Pour une créature qui semble si bien savoir gamberger, ce n’est pas bien malin de s’illuminer de la sorte du soir au matin, me direz-vous. Eh bien vous avez raison, c’est stupide et bien peu digne d’un être capable d’intelligence et d’entendement. Un peu comme l’homme : pas une seconde sans chercher à briller plus que ses voisins, et prêt à tout pour écraser son prochain.

« À ne pas croire en soi, on se perd dans le néant des autres », disait Polynéoprène, qui vécut 17 heures 37 minutes et 28 secondes, et se vit de ce fait décerner le titre de doyen des chenillartiliums sur la terre. Un exploit.

Mais à quoi peuvent bien penser ces chenillartiliums ?
Nul ne le sait, toutes les études se trouvant confrontées à une difficulté redondante pour mener à bien les recherches : l’extrême éphémérité de vie de cette espèce ; à peine le temps d’aborder les premières hypothèses que l’animal se fait bouffer !

Ce qui, peut-être, explique son agnosticisme chronique comme son incrédulité de mécréante confirmée.

Mais cette hypothèse aussi mériterait d’être vérifiée…

De l’extinction du goupilaplume

Canidé effarouché

Le goupilaplume vit et se cache sous les ajoncs et bruyères de la Côte de Penthièvre. Comme son cousin le renard roux, le goupilaplume est un grand chasseur et pratique le mulotage pour attraper à grands sauts les rongeurs alentours. A ceci près que ce canidé s’est vu parer d’une écharpe de plumes qui lui permet de prolonger ses bonds et de surprendre ses proies à plus longue distance.

Si dans les villages voisins les anciens racontent encore que cet étrange attribut serait né des incantations d’un druide ermite aux idées saugrenues (pour dire poliment foldingue), ce qui est sûr, c’est qu’ainsi doté d’un si voyant apparat, le goupilaplume est devenu maladivement craintif et timide au fil des années. L’animal s’avère aujourd’hui incapable de tout contact social avec la terre entière, et tout particulièrement avec ses congénères.
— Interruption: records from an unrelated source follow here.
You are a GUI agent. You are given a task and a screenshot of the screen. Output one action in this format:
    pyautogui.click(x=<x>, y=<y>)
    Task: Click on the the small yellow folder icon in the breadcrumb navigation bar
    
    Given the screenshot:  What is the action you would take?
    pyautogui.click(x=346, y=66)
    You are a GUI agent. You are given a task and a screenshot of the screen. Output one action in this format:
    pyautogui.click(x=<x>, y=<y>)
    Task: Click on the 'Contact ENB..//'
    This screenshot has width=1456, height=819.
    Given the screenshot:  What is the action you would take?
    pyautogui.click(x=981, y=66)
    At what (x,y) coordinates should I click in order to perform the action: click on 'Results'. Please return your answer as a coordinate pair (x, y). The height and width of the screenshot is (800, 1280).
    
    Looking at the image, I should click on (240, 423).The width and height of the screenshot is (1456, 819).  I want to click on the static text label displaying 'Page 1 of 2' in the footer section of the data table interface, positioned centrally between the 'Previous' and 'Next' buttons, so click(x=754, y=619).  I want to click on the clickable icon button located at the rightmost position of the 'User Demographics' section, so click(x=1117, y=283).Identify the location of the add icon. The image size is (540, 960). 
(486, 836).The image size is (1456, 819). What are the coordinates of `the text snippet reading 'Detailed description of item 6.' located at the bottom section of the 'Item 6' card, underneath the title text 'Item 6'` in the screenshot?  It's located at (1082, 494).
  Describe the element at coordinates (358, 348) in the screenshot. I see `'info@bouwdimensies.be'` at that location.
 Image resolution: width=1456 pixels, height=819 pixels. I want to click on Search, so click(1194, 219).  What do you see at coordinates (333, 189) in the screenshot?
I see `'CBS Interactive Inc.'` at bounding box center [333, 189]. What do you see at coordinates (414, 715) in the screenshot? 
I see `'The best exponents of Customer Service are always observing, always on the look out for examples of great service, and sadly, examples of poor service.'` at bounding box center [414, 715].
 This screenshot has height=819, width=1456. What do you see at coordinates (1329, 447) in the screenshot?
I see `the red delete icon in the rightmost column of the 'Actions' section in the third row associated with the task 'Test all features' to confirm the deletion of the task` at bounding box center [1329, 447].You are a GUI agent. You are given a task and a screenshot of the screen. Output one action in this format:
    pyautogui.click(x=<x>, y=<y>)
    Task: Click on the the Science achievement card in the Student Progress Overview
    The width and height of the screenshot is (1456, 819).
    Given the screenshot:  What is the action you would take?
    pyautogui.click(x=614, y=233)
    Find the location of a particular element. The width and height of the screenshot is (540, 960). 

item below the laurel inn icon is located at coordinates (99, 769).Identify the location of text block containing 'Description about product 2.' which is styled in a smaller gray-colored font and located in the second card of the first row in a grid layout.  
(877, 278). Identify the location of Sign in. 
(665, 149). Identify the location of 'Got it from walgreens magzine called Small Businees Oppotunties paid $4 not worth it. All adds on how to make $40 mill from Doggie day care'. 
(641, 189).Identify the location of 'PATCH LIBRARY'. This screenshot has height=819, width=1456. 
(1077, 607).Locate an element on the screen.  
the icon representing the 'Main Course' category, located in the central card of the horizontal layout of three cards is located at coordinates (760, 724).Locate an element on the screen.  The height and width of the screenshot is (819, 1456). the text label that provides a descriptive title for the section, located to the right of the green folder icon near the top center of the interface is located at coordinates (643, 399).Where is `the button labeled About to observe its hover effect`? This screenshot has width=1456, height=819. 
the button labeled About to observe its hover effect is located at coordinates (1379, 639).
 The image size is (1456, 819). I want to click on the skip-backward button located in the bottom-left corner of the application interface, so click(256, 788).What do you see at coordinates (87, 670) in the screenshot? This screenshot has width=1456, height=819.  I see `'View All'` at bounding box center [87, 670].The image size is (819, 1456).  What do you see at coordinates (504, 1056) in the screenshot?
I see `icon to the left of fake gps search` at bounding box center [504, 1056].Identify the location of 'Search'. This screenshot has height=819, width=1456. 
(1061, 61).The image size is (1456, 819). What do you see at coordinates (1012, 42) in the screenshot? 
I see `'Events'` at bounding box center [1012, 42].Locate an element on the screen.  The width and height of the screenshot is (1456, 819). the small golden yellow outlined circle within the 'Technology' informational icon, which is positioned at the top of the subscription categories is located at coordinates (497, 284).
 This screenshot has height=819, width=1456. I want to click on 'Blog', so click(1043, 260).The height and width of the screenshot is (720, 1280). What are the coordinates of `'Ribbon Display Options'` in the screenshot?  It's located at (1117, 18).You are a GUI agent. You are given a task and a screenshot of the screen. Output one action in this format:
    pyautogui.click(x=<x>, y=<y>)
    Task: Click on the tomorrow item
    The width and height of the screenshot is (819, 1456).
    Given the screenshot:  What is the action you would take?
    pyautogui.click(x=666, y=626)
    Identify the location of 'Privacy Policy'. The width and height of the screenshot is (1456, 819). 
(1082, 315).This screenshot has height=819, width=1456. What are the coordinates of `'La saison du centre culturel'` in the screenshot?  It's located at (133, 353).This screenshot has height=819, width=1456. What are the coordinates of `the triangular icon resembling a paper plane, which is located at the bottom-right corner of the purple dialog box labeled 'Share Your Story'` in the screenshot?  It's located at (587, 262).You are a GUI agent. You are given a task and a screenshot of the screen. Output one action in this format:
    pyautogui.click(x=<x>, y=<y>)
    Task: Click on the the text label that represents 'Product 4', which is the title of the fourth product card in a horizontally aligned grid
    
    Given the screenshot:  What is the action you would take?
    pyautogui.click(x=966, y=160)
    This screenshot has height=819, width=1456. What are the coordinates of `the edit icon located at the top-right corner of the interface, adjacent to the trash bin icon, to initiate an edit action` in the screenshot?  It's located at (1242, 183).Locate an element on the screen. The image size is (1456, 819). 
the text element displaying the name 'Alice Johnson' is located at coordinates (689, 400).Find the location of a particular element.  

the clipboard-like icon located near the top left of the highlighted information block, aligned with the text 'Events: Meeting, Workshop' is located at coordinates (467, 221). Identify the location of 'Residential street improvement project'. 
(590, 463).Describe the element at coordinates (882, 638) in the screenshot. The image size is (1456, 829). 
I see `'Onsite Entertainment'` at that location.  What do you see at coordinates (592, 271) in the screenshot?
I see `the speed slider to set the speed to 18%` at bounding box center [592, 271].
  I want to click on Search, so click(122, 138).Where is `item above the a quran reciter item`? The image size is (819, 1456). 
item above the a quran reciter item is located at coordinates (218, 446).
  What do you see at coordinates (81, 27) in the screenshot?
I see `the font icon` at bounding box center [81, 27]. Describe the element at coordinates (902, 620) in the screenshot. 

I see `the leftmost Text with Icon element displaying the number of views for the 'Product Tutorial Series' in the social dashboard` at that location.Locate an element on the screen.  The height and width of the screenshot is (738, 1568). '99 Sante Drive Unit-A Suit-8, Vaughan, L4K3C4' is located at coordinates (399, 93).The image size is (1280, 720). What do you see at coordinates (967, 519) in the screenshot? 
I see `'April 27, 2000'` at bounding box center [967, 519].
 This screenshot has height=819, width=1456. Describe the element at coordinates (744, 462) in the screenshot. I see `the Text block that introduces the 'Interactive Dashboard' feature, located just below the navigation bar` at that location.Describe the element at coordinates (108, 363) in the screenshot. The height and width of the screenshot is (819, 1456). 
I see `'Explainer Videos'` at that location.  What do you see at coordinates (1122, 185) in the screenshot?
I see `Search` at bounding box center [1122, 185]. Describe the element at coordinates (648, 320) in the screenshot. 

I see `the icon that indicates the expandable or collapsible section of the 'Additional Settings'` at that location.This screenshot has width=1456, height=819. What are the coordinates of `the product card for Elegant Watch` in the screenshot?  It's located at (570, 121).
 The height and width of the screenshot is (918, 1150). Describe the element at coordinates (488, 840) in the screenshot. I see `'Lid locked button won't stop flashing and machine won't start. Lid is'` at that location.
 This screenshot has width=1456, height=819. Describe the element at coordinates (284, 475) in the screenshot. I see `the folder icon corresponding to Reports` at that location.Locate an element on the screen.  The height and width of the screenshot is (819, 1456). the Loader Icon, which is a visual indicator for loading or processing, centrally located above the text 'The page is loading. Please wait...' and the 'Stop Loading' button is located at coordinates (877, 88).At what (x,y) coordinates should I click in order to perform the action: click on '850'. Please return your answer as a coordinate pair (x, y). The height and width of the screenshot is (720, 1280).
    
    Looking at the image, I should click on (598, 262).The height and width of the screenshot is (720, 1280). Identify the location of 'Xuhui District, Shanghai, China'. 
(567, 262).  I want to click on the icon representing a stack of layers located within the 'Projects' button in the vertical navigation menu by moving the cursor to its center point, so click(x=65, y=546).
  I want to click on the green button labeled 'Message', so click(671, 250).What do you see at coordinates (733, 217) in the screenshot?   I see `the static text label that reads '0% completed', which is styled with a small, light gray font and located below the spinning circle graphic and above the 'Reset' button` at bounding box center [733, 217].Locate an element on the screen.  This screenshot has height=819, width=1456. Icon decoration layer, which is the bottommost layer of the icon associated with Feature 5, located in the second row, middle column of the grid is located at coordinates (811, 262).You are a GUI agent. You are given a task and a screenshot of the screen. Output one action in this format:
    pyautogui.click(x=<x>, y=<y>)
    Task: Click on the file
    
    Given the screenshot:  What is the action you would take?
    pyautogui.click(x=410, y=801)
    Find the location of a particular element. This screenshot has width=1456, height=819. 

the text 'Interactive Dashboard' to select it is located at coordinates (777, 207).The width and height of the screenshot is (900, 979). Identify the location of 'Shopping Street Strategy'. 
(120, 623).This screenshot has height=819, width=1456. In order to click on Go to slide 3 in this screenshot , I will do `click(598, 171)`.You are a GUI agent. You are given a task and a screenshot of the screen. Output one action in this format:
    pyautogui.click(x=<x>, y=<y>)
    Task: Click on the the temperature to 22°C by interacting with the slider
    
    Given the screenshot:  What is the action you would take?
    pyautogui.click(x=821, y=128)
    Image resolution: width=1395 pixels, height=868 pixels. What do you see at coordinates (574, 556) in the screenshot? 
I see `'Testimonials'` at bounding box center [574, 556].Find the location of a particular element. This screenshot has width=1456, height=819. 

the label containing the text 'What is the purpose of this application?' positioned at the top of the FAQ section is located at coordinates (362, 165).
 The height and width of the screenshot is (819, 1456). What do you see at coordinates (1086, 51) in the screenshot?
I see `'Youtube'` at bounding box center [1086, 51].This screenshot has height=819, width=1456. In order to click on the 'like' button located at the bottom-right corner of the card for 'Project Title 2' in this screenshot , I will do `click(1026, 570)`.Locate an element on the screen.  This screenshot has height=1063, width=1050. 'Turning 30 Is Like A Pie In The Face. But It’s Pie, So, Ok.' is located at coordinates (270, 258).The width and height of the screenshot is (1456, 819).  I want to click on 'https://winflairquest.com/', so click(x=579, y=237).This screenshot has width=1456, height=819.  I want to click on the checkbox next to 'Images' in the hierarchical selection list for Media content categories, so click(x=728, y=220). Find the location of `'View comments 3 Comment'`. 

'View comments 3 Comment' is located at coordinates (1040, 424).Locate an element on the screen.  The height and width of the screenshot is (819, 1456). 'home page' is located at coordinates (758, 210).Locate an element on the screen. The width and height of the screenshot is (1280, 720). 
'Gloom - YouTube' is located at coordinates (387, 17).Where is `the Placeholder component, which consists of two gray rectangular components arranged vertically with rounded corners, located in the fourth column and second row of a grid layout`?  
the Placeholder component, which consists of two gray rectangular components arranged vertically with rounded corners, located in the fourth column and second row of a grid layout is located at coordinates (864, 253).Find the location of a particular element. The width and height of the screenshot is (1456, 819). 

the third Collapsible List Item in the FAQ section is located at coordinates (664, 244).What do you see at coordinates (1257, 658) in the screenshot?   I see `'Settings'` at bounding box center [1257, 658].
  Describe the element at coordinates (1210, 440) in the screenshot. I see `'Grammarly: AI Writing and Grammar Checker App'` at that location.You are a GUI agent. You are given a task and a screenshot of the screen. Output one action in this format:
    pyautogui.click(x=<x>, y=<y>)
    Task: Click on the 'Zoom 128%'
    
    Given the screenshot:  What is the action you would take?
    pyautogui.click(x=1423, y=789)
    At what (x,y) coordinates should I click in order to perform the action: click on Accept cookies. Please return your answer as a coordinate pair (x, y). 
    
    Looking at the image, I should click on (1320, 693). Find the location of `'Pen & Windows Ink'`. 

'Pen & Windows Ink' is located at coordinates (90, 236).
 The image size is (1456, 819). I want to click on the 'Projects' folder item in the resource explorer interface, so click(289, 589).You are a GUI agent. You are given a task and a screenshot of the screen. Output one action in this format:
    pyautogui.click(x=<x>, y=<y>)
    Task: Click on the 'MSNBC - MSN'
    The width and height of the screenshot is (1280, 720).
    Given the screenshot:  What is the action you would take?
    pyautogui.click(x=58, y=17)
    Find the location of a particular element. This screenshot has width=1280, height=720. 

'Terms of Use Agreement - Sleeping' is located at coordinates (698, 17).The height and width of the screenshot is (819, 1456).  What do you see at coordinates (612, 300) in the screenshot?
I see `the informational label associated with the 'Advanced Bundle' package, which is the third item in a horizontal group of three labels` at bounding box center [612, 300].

Ce qui pose un vrai problème de reproduction : le goupilaplume appartient maintenant aux espèces en voie d’extinction.

Aussi, si vos pas vous amènent un jour à croiser un goupilaplume lors d’une randonnée sur le GR 34, approchez-le avec mille précautions, imitez avec vos bras le vol du héron pour l’amadouer (c’est le seul oiseau qui n’apeure pas ce renard), ne lui parlez pas mais huez-lui (c’est le cri du héron, une sorte de croassement…), revenez au même endroit tous les jours, pour parvenir à créer le climat de bienveillance propice à son apprivoisement. Il vous faudra ensuite recourir à un zoothérapeute pour accompagner le goupilaplume vers une reprise de confiance en lui et en sa communauté.
Tout cela peut être un peu long, mais sachez que vous deviendrez ainsi un artisan de la reconstruction de la biodiversité de notre planète ; une expérience exceptionnelle !

Paix et longue vie à vous comme à toutes les âmes de bonne volonté.